Up Jump the Boogie: Review

Up Jump The Boogie
John Murillo

Cypher Books

Review by Adisa Vera Beatty


Poet John Murillo’s first collection, Up Jump the Boogie is bold and lyrical. The poems are elegies of liberation celebrating how we got by instead of lamenting death, hard times, or street life. With steady hands Murillo alternately testifies, pays homage, and immortalizes lives we know and don’t know. From his opening poem, “Ode To The Crossfader,” a tender spellbinding incantation and eulogy to a father, memory, and the bloodline, Murillo promises to rock the reader. These poems always remain intimate; tight shots that pull us in like “Trouble Man” where the poet overhears Marvin Gaye while driving. Much like a scent that stirs memory, that song triggers the restless and weighty presence of a deceased father and a son who is now also a man.

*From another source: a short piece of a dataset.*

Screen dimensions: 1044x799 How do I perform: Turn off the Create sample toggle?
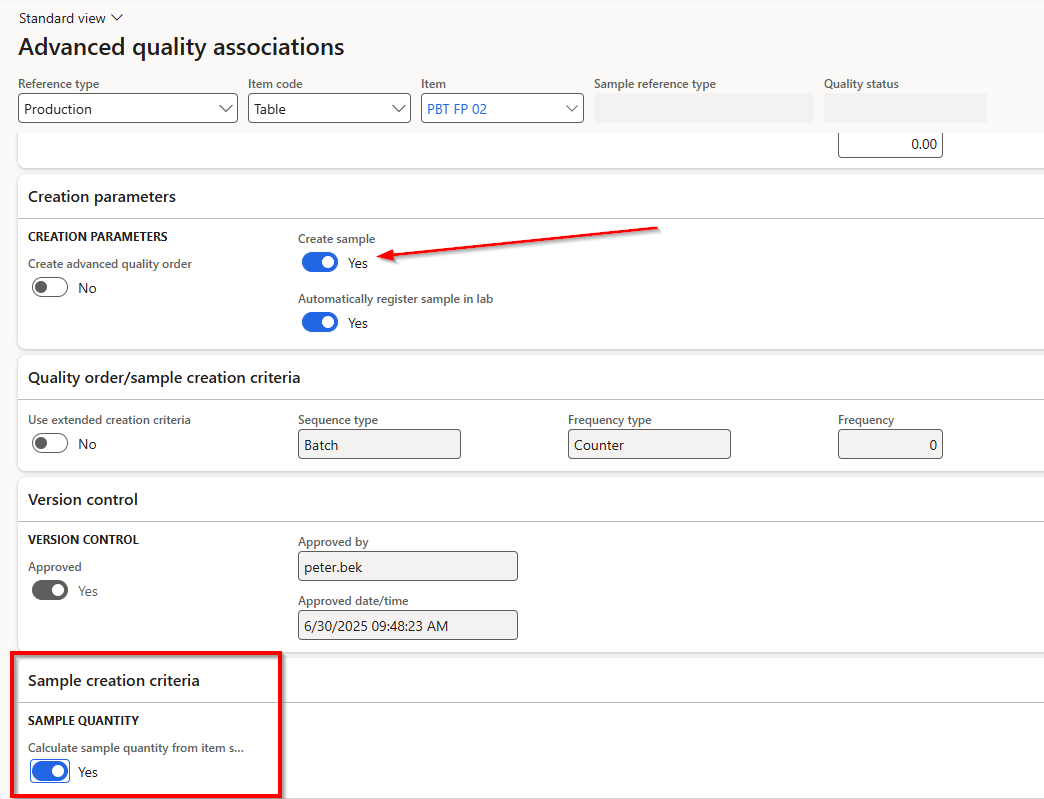click(320, 263)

You were the boy who became
That man, without meaning
To, and know now: A man’s
Life is never measured
In beats, but beat-downs,
Not line breaks, just breaks.
You hear Marvin fade down
The avenue and it caresses you
Like a brick: Your father,
Marvin, and men like the,
Have already moaned every
Book you will ever write.
This you know, baby. This
You know.

George Clinton once said, “funk not only moves it can remove” if that is true then poetry must heal, and John Murillo’s poetry heals. Again and again Murillo bears witness in poems like “1989,” “Enter the Dragon,” “Dream Fragment With a Shot Clock” and “Whistles In It,” and in doing so sets free and gives grace to a community that lives so vividly inside him. But if there is one poem that can break hearts, cast spells, and ‘fly away home’ it is “Renegades of Funk.” Pulling on ancestral memory, dance and graffiti as praise, Murillo offers resistance and libation for the living and the dead.

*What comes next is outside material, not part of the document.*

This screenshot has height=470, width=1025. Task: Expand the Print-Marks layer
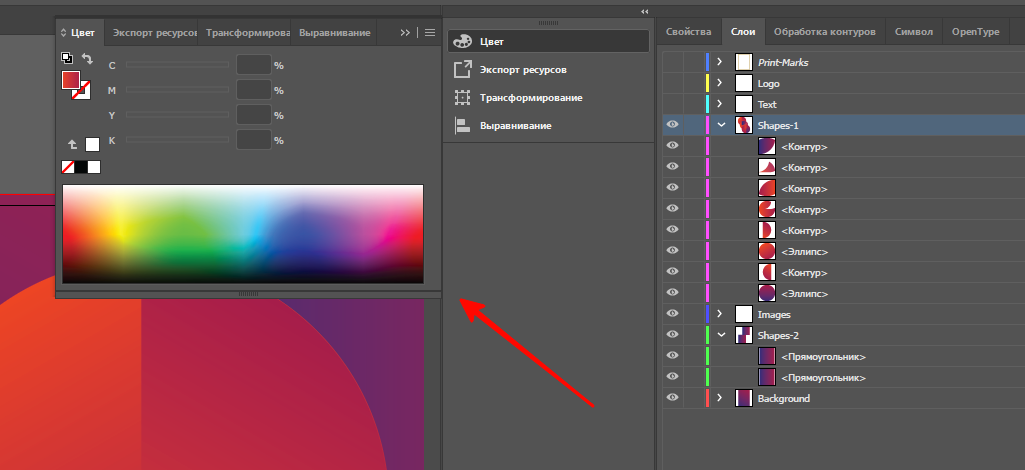coord(719,62)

The walls are sprayed in gospel: This is for
The ones who never made the magazines.
Between breakbeats and bad breaks, broken homes
And flat broke, caught but never crushed. The stars
We knew we were, who recognized the shine
Despite the shade. We renegade in rhyme,
In dance, on trains and walls. We renegade
In lecture halls, the yes, yes y’alls in suits,
Construction boots, and aprons. Out of work
Or nine to five, still renegade. Those laid
To rest, forgotten renegades, in dirt
Too soon with Kuriaki, Pun, and Pac—
I sing your names in praise, remember why
When we were twelve, we taught ourselves to fly.

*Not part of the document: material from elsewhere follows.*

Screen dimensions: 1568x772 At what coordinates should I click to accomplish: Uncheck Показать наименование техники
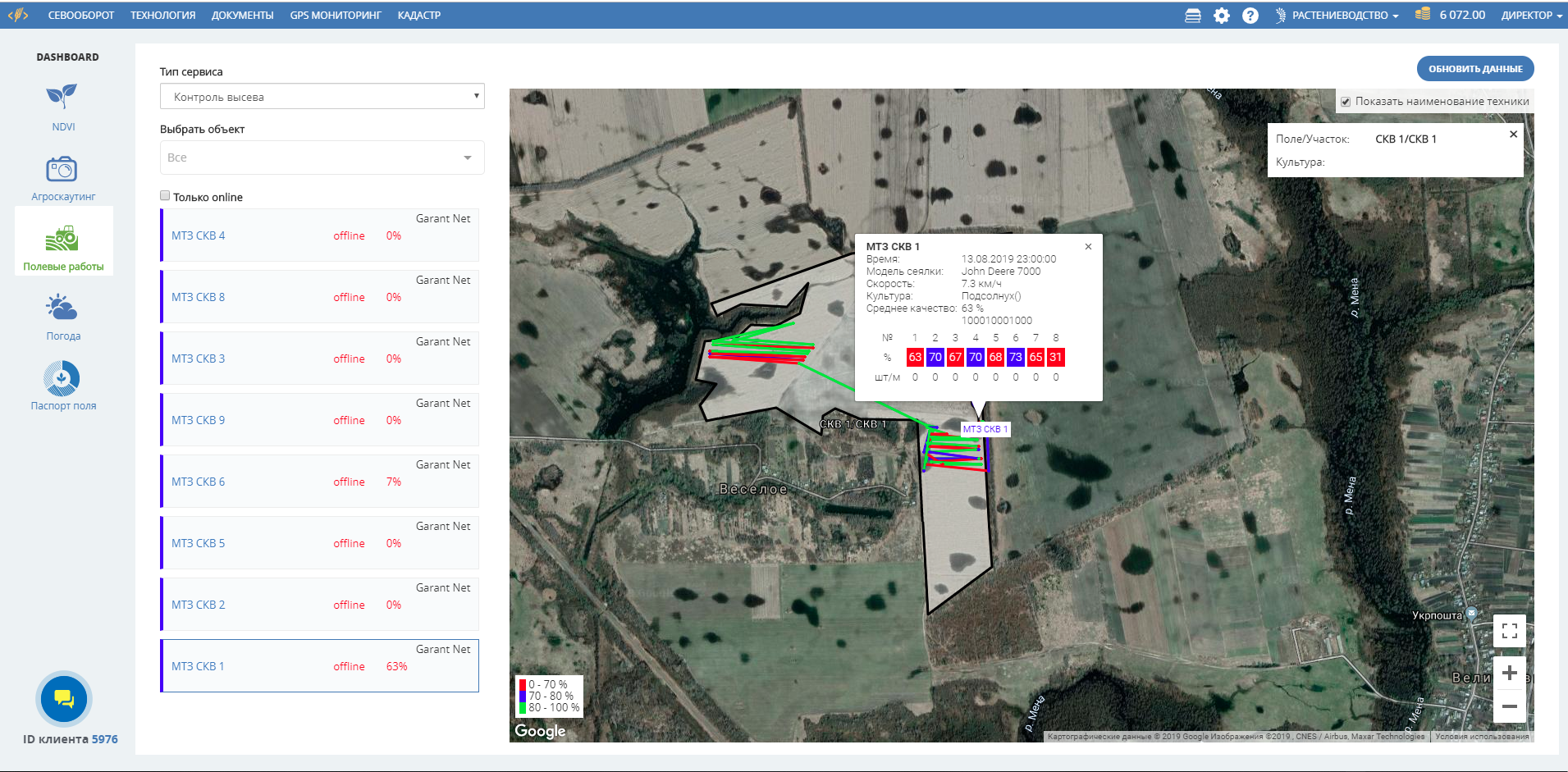[x=1346, y=102]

With an insistent thread of music, street lore and strength, Murillo’s poems evoke a sensuous nostalgia and necessary history. It is clear from John Murillo’s first collection that his voice is one we need and will certainly here from again. Up Jump the Boogie is a hypnotic, moving and passionate collection dusted with some bittersweetness but still triumphant.